I'm given a token number which I have to place on my chosen table . If its between 12:20 and 1:00 , then its guaranteed , that I'd have to elbow out some eager beaver to get a seat away from the aisle. You see , at those times , its a full house and one cannot savor rasam without being arse-brushed by every passer by.

Then theres the game of displaying the token correctly. In all their wisdom , they've gone and hired some chom waiters who armed with your plate of lunch and a token number to deliver it too, will roam the single-aisle managing to turn their head at the precise moment that your token would come into view , where it was obscured by somebody's arse or handbag.

Thats followed by the art of pursuing the full meal .It has all the trappings of south-indian meal in a restaurant which likes to flaunt its north-Indianess (more blasphemy of the "Saravana Bhavan' imagery) . The thali comes with six or seven little bowls filled with carrot-coconut, beetroot, rasam , sambhar , kozhambu , keerai(spinach) , curds and one with the quintessential 'sweet'. Now the curious thing is accompanying this array would be two puri's , which have exactly 1/4th diameter that any self-respecting puri should have . And by the way , which of the side-dishes should this go with? To save you from that mind numbing puzzle is a mound of rice which can be doused with kozhambu to banish those rats in the belly. Then theres the water which is served in plastic cups . Yebba!

When you try to forget your sorrows of the rape of the Saravana Bhavan experience , theyd go and play some song like "Vaaza meenukkum valakka meenukkum kalyanama" which appeals to some part of your heart that longs for things you'd be sick off in 10 minutes and then you'd forget the gross indiscretions and bring forth a happy burp.

The good thing , is this Ottel is situated right next to a book shop.This too is subject to the 12:20 to 1:00 rush , so that you'll find a crowd of post lunch browsers getting their fill of Fall fashion or the lack of it in the new Maxim or FHM. If you thought you had your quota of lunch time butt brushes , tough luck .

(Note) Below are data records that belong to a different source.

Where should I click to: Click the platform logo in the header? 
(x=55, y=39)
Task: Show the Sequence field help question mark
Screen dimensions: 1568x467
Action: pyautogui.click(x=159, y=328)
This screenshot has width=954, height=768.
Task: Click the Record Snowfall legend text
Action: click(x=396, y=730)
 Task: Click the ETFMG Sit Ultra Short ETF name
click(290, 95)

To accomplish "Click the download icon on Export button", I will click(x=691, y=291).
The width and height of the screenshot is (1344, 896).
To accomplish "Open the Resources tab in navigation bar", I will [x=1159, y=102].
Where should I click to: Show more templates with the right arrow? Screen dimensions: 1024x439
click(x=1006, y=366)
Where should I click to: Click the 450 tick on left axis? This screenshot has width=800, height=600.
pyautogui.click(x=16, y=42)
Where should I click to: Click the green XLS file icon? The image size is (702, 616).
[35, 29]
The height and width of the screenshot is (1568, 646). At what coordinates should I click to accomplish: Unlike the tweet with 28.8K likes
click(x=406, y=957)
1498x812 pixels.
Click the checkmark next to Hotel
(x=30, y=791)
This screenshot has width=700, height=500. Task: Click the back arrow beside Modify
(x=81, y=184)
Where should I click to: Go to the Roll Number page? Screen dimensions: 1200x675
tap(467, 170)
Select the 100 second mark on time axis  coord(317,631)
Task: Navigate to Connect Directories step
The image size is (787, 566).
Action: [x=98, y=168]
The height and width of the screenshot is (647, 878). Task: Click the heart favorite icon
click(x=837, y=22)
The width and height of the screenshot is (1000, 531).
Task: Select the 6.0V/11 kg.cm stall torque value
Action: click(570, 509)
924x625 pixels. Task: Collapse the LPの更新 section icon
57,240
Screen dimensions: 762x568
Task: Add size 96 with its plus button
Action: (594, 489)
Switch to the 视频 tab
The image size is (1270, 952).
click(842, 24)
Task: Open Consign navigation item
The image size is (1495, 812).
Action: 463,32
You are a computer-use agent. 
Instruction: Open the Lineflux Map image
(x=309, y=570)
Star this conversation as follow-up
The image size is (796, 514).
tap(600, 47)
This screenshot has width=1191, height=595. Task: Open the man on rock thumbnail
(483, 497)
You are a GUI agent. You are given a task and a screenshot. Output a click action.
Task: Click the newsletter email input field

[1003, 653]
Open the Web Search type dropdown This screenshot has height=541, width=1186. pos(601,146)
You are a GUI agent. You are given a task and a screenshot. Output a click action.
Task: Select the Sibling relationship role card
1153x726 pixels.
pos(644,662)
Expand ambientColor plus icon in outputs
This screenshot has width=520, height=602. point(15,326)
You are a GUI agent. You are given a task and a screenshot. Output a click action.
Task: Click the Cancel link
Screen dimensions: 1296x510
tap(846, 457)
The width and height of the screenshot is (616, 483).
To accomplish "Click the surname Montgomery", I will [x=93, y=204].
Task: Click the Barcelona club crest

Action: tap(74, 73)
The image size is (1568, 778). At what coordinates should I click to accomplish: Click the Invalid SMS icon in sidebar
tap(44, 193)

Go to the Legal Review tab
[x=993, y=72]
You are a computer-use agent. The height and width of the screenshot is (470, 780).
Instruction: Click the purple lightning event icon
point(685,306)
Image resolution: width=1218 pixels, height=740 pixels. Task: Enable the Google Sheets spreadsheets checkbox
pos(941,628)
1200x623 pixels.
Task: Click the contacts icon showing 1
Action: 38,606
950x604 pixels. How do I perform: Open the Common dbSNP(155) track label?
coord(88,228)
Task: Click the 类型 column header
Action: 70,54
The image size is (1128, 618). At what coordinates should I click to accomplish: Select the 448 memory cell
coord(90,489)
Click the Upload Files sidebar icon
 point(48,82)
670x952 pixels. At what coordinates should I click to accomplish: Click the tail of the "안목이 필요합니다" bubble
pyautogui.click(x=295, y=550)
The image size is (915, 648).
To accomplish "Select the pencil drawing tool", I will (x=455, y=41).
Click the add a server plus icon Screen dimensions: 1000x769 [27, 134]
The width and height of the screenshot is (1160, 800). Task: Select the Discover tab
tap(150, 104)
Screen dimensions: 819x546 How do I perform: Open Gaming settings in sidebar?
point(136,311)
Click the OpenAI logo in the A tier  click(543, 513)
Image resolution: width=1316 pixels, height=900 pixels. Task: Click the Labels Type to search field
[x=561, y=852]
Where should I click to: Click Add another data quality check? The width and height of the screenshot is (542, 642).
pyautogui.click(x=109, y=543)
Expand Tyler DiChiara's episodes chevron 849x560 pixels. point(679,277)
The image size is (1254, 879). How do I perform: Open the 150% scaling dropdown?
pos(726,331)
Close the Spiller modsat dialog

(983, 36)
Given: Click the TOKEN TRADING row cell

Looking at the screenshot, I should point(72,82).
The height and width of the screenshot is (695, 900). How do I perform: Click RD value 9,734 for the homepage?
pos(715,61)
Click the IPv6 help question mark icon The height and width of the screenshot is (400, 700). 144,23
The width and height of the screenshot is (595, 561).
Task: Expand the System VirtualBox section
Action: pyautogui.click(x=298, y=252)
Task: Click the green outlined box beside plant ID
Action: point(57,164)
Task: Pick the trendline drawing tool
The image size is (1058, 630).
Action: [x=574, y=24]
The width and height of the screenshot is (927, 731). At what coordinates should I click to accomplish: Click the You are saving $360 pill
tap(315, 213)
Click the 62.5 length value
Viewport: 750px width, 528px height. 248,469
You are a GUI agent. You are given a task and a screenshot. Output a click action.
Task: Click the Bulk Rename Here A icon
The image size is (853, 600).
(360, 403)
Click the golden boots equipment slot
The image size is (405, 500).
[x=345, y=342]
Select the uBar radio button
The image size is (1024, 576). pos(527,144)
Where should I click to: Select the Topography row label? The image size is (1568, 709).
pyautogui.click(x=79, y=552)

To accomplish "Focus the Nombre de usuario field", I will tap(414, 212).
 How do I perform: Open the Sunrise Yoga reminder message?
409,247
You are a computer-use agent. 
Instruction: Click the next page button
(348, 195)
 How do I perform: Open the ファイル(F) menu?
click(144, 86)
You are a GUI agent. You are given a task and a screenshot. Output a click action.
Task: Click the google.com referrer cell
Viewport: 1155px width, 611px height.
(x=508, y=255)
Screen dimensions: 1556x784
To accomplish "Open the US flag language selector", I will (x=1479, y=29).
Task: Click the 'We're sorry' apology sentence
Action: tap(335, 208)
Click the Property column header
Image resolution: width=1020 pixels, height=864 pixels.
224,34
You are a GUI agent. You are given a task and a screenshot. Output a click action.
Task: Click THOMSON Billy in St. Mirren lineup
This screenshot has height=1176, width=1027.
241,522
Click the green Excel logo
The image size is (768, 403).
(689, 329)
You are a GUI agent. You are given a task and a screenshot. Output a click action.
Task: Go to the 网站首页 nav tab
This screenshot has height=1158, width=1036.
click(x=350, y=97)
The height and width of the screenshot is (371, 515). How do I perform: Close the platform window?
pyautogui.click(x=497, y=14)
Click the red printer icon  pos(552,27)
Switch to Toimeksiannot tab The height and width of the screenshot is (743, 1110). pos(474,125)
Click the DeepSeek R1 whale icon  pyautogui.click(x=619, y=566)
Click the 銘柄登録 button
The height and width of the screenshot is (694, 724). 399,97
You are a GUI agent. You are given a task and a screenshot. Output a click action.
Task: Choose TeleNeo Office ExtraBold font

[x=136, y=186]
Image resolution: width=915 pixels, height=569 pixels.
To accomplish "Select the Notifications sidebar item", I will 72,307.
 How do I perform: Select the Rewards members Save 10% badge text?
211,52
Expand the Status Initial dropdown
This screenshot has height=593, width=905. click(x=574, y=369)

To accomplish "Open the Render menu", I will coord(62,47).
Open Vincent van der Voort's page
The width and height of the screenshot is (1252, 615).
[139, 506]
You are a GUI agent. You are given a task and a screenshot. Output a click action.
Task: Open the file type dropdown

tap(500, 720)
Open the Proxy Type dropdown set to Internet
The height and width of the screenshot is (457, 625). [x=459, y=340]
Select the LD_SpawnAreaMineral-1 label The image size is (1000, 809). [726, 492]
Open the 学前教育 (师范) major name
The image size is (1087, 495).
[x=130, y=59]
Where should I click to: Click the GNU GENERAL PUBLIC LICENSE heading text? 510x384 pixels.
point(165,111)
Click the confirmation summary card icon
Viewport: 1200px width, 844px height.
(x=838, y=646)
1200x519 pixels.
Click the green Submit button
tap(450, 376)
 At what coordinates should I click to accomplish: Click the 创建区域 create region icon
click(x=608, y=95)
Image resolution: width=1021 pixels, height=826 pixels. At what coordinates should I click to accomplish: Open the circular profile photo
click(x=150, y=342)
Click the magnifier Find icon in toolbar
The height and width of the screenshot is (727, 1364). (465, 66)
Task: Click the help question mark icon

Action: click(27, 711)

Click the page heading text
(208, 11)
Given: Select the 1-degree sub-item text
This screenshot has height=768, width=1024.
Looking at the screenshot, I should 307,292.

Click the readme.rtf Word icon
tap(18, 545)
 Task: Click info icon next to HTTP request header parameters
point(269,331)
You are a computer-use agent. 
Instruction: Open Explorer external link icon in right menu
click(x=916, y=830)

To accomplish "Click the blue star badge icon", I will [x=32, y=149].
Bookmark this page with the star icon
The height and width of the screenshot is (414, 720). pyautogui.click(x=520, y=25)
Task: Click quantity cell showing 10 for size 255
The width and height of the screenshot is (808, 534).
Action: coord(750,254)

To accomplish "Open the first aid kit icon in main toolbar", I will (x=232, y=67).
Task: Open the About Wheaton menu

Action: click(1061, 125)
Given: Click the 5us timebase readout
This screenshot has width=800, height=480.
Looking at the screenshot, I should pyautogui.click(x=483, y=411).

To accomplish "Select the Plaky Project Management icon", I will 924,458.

As I carefully sidestep that crowd and the crowd around the self-help sections lest I be defiled, I come in view of my favorite shelves. There I spend sometime leching after books like "Ideas: From Fire to Freud" or "Life and Death in Shanghai" . Then , when between that shelf and before I come around to laugh at Mitch Albom's "The five people you meet in heaven" , I come across the table where $5 books are piled. I've combed this table on a dozen occasions , only to be faced with choosing between David Baldacci and the novel version of "The Transporter : 2".

Fate decided that I deserved better and placed this on that table yesterday.





David Sedaris has been hailed one of the funniest writers alive . The first story in the book , which you can read here , had me guffawing in the Singapore public transport system . In the past Nick Hornby and Woody Allen have elicited the same response and not because they write a very different type of comedy. With shades of R.K.Narayan , Salinger , Chekov , Jerome K Jerome , Gerald Durrel and the two mentioned previously , the book is an awesome read. Funny yet poignant as the best of them.


Like Saravana Bhavan and the things in it , Sedaris' world is filled with the eccentricities of everyday life. Or is our world filled always with the same , but only that, quite often , the traffic light that had me wondering of the afro atop the building , instead worries me about the 30 seconds of a conference call that I might miss?

4 Comments:

Blogger AI said...

dude you're funny :)

10:44 PM  
Blogger Ganja Turtle said...

saravana bhavan and sedaris...whoa...two

10:40 PM  
Blogger Ganja Turtle said...

sorry..accidentally hit submit - two of a kind was what i had to say! but this split comment doesnt sound helf as kewl ;-(

anyway enjoy maadi!

10:41 PM  
Blogger mohayana said...

haha...dont you hate that feeling when the click-and-finish instant karma goes wrong.